• _TASKS_:
1. In the essay on Marlon Brando's Oscar refusal, why does the writer say the United States needs senior military officers who fully understand the law? Answer in one to three sentences.
2. How would you render this sentence from the essay on Marlon Brando's Oscar refusal in Spanish: "More than 70,000 men, women, and children were killed immediately; the munitions factories on the periphery of the city were left largely unscathed."
3. According to the essay on Marlon Brando's Oscar refusal, whom did Brando send to the ceremony to speak on his behalf?

GIVEN TEXT start

When Marlon Brando Refused Oscar award

Marlon Brando Refused Oscar award

Fifty years ago Marlon Brando refused to accept the Oscar protesting against the portrayal of native Americans in Hollywood. He sent a native American female actor Sacheen Littlefeather to make a speech on his behalf voicing the protest. She was booed by a section of the white supremacist audience, John Wayne, the so called star of many films portraying native Indians, known for his racism, rushed to attack her at the ceremony. No less unbecoming was the conduct of Clint Eastwood.

She was not allowed to read the 15 page speech of Brando, one of the most liberal voices in the U.S. It was only last year that the Oscar establishment apologised to her for the treatment meted out to her.

The American establishment has a shabby record of ill treating anyone suspected to be on the Left. It denied passport even to the likes of Charlie Chaplin and the famous black actor and singer Paul Robeson. Many people like me brought up in that period watched closely the discrimination in days when there was so much intellectual ferment, anti Vietnam war demonstrations

We were naturally sympathetic to the likes of Oppenheimer. To many people today this is a sudden discovery brought on by the film Oppenheimer. Now after all these years when the Left has ceased to be a dominant force in the U.S. the American establishment gives us this film. So all the focus on Oppenheimer and a complete black out of the genocide of Japanese civilians. Nowadays erasure of history is very much in the news in India with the erasure of Mughal history from some text books. We are so rattled by that and rightly so. But we see nothing wrong in the sustained erasure of history of centuries by the West over the lands it subjugated, the cultures it annihilated.

Out of the international ferment came in 1968 from Latin America the film The Hour of the Furnaces, the ultimate ’60s cultural artifact: equal parts political agitation and bold formal experimentation, its rapid-fire montage of Frantz Fanon quotes and Vietnam War footage called on viewers to become historical agents and complete the film’s meaning with their own political interpretation.And there is so much more to the film.

In the context of the film Oppenheimer I read with interest Obama’s speech at the Hiroshima memorial when he was the U.S president.

He not only did not apologise for the killing of civilians , the first para of his speech makes it look as if the bomb fell from some unknown force. No mention of the U.S.

In the last few years international law has evolved and it makes such killing a war crime. Obama as a legal luminary obviously knew all this.

Archival record makes clear that killing large numbers of civilians was the primary purpose of the atomic bombing of Hiroshima; destruction of military targets and war industry was a secondary goal and one that “legitimized” the intentional destruction of a city in the minds of some participants. The atomic bomb was detonated over the center of Hiroshima. More than 70,000 men, women, and children were killed immediately; the munitions factories on the periphery of the city were left largely unscathed. Such a nuclear attack would be illegal today. It would violate three major requirements of the law of armed conflict codified in Additional Protocol I of the Geneva Conventions: the principles of distinction, proportionality, and precaution. There could be great pressure to use nuclear weapons in future scenarios in which many American soldiers’ lives are at risk and there is no guarantee that a future US president would follow the law of armed conflict. That is why the United States needs senior military officers who fully understand the law and demand compliance and presidents who care about law and justice.

GIVEN TEXT end
RECORDS SUPPLIED start

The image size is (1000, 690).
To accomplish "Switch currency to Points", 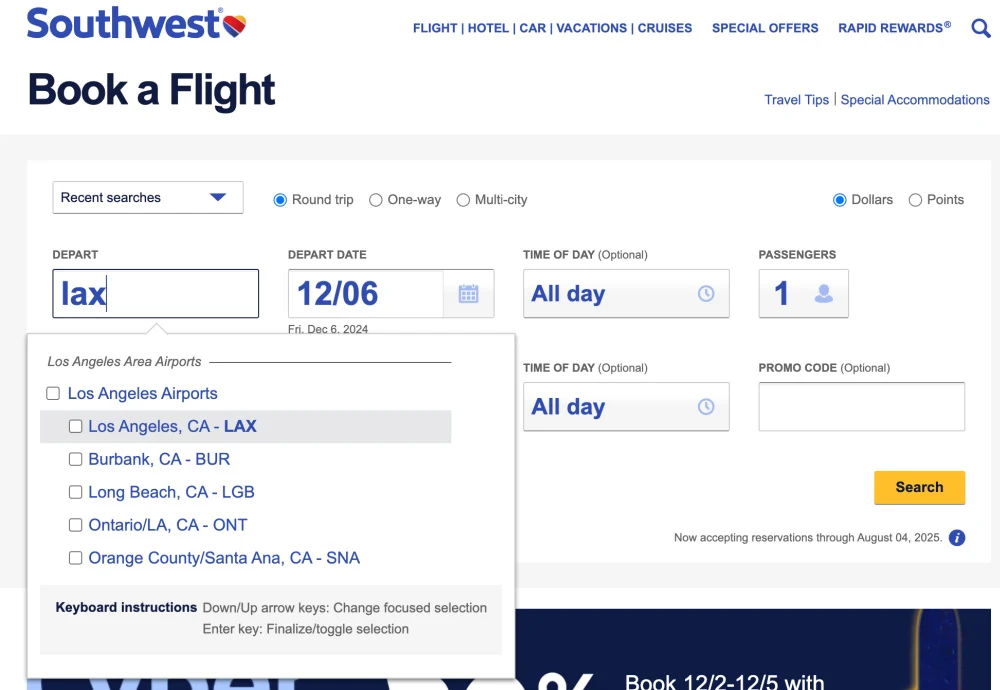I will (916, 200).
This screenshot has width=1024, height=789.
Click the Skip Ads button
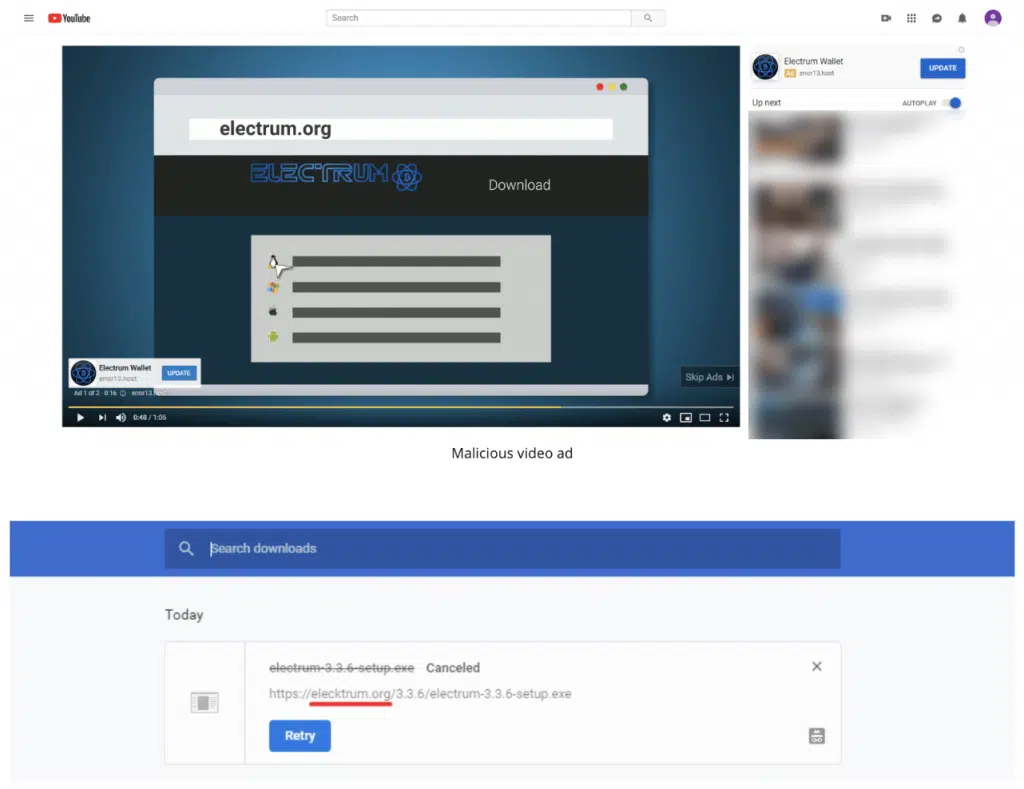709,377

RECORDS SUPPLIED end
RECORDS SUPPLIED start

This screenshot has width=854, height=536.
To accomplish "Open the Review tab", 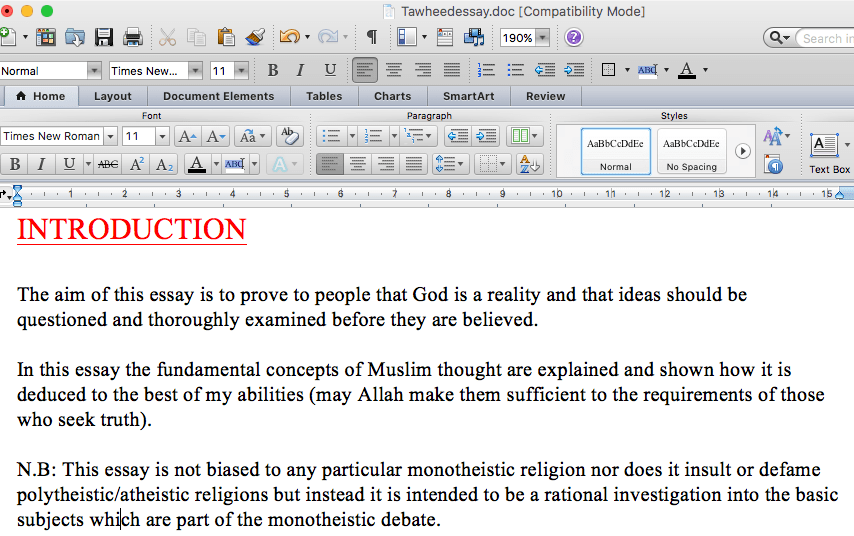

RECORDS SUPPLIED end

• _SOLUTION SET_:
1. There could be great pressure to use nuclear weapons in future scenarios where many American soldiers' lives are at risk. There is also no guarantee that a future US president would follow the law of armed conflict. Officers who understand the law and demand compliance are needed for that reason.

2. Más de 70.000 hombres, mujeres y niños murieron de inmediato; las fábricas de municiones en la periferia de la ciudad quedaron prácticamente intactas.

3. Sacheen Littlefeather, a native American female actor.